See also Ewing v. Vaughan, 4 Cir., 1948, 169 F.2d 837, and De-Raef Corp. v. United States, 1937, 70 F.Supp. 264, 108 Ct.Cl. 255, and cases cited therein.
Pertinent cases favorable to the defendant’s position and cited by him are the following: Tapager v. Birmingham, D.C.N.D.Iowa, 75 F.Supp. 375; Beckwith v. United States, D.C.Mass., 67 F.Supp. 902; Stone v. United States, D.C.E.D.Pa., 55 F.Supp. 230; Capital Life & Health Ins. Co. v.

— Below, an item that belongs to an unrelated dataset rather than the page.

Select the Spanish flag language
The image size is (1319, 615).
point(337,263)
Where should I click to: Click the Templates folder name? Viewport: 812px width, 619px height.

Bowers, 4 Cir., 186 F.2d 943
These cases cited by the defendant in support of his contentions that the commission agents were not independent contractors, are distinguishable on their facts.
In the Tapager case, cited above, the taxpayer imposed on his salesmen different hours at various times; in the Beck-with case, the salesmen spent several hours on the premises, had full use of the office and also made collections at the direction of the taxpayer; in the Stone case, the salesmen were furnished with a desk, telephone, stationery and calling cards. They were expected to follow leads given by the taxpayer, the taxpayer paid part of their travel expenses, and the salesmen had other duties for which they received no pay; and, in the Capital Life & Health Ins. Co. case, the alleged independent contractors were insurance collection agents and were subject to considerable control by the taxpayer.
Defendant cited the McGowan case, supra, but states merely that it was wrongly decided. This Court believes that the McGowan case was correctly decided and that the instant case falls well within its purview.
The Court is of the opinion that the plaintiff was not an employer under the provisions of 26 U.S.C. § 1607(a). Therefore, the taxes for the recovery of which this action was brought were improperly and illegally assessed and collected.
It is therefore ordered, adjudged, and decreed that Harold Sterns, d/b/a United Home Equipment Company, recover of Clinton A. Clauson the sum of $231.78 with interest as provided by Section 2411 (a) of Title 28 of the United States Code and with costs as provided by Section 2412(b) of said Title 28.
It is further ordered that the Clerk enter judgment in the above matter in accordance with the within order.